Now that the 2023 medium-term budget policy statement (MTBPS) presented by finance minister Enoch Godongwana has been processed by parliament and incorporated in provincial budgets, the spectacle of fiscal trouble is laid bare, both signalling and emphasising this disconcerting trend.

A retrospective gaze reveals the disheartening journey: In the fiscal year 2008/09, SA’s net loan debt stood at a modest 22.7% of GDP. In 2010/11, the National Treasury expected that debt would stabilise at 44% in 2015/16. However, when we got to 2015/16, the expected stabilisation date was pushed out to 2017/18. In 2017/18 this was once again pushed out, this time to 2020/21, and pushed up to 48.2%. Moving to 2020/21, the expectation was abandoned, and the National Treasury simply stated: “Debt is not expected to stabilise over the medium term.”

Fast forward to the 2023 medium-term budget: the National Treasury said “Government remains on course to stabilise debt in 2025/26, but at a higher level than projected in the 2023 budget.” National debt now stands at about 78% of GDP.

The volatility extends to the realm of revenue projections, where accuracy has proven elusive.
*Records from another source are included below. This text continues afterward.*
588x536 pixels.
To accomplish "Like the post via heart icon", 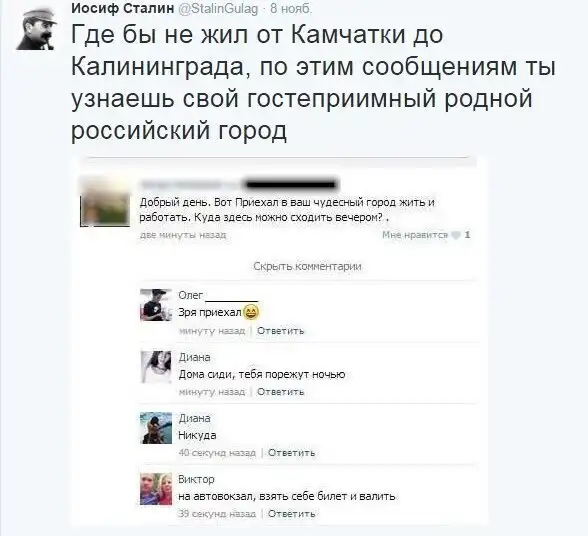I will click(x=456, y=236).
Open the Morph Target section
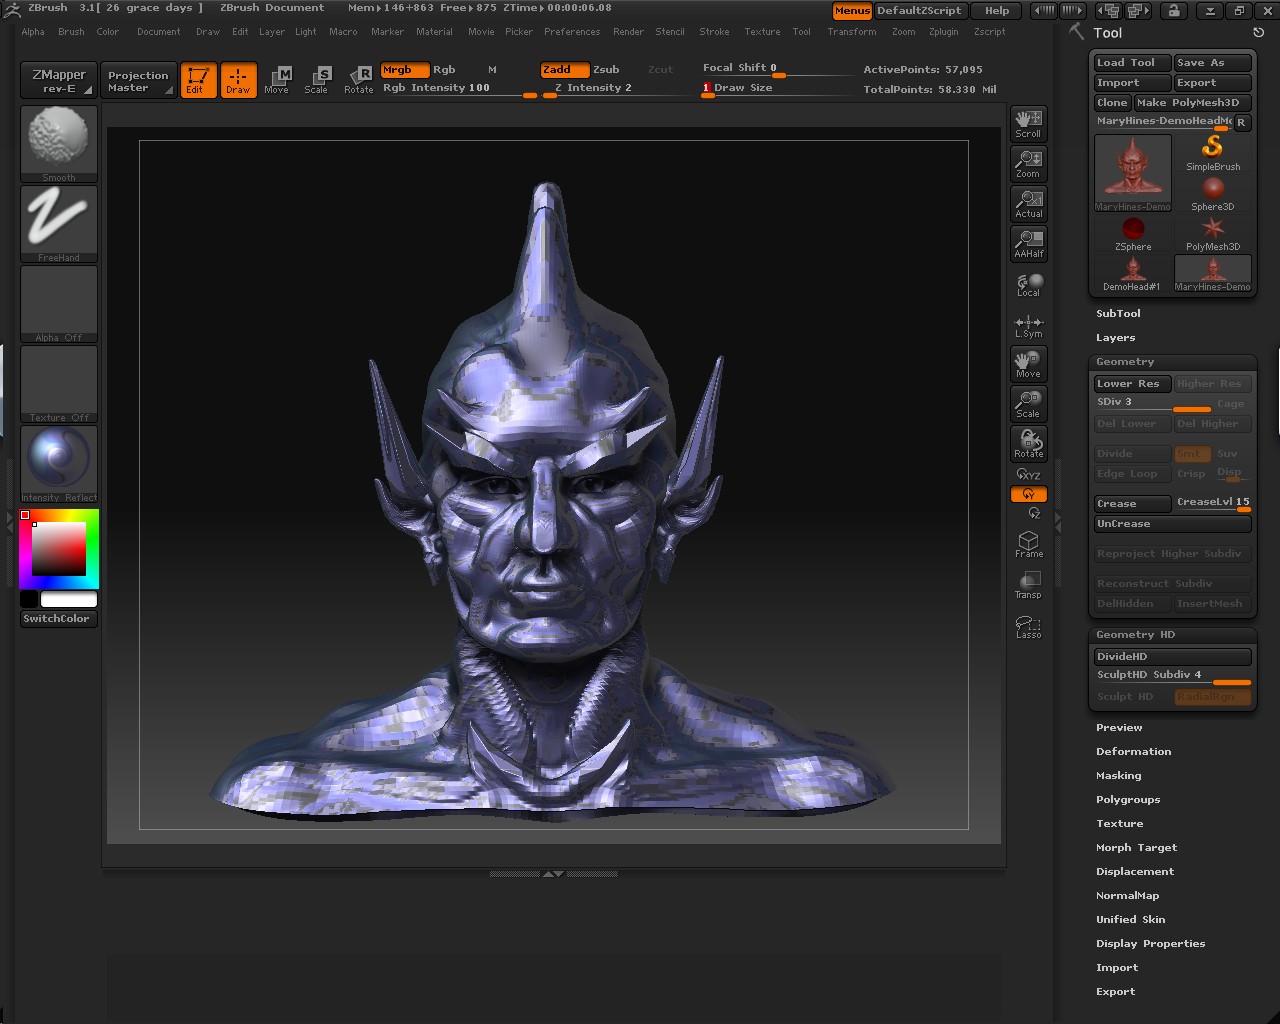Viewport: 1280px width, 1024px height. click(1136, 847)
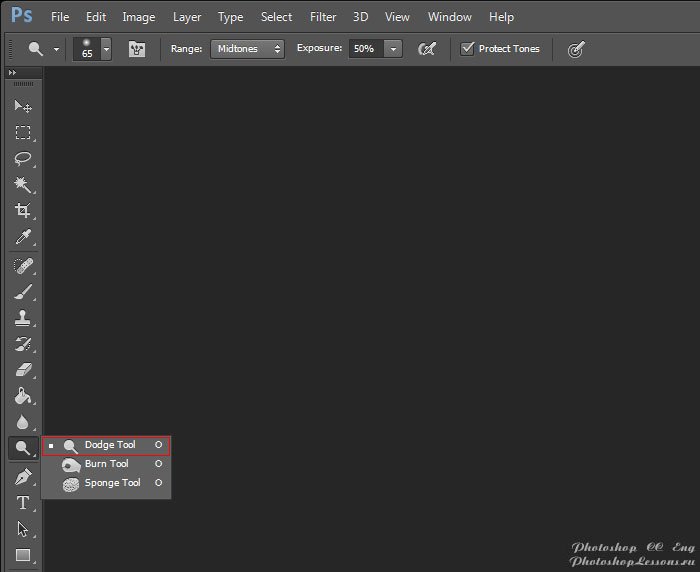Select the Move tool
This screenshot has width=700, height=572.
[x=22, y=107]
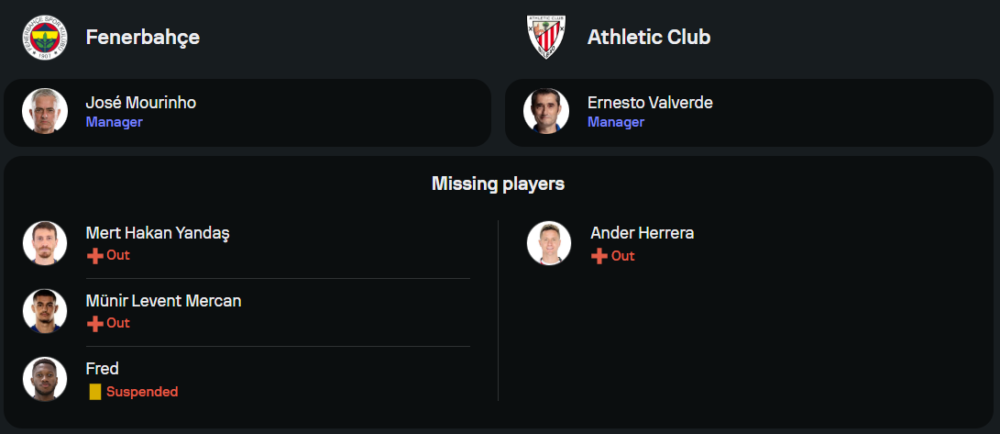Open Ernesto Valverde's profile name

point(650,103)
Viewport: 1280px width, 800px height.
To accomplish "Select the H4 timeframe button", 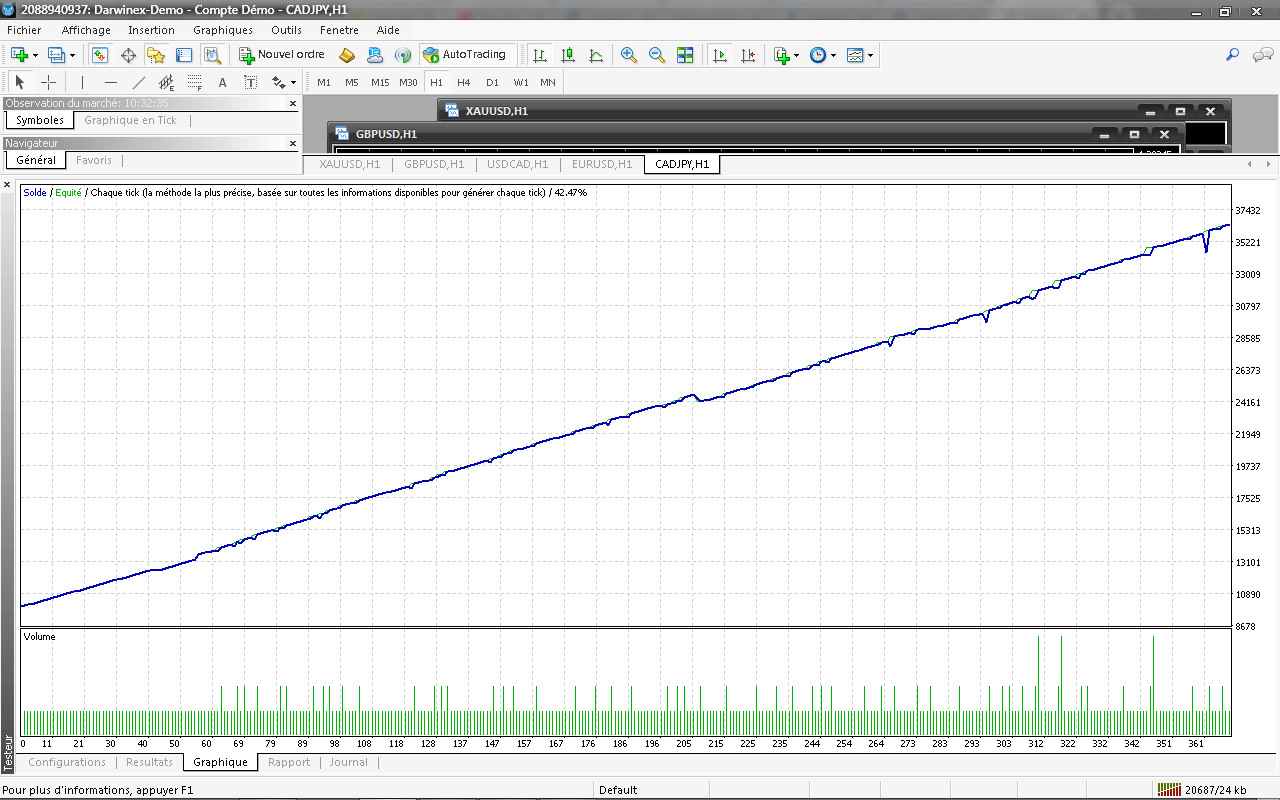I will (464, 82).
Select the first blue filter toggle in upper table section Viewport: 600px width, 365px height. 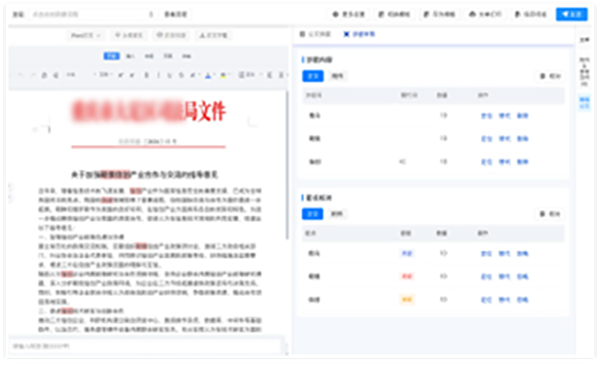313,76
Since the fiscal year 2010/11, the National Treasury has over-estimated tax revenue in 11 of the proceeding 13 financial years. Notably, the magnitude of these forecast discrepancies, whether surplus or shortfall, has intensified over the years, casting doubt on the reliability of fiscal projections.

Attempting to rationalise the substantial R56.8bn shortfall unveiled in the 2023 MTBPS as mere routine is a flawed argument. The normalisation of large shortfalls does not mitigate their effect or render them inconsequential, but rather underscores a troubling trend.

Then there is also the issue of possible fiscal gimmickry.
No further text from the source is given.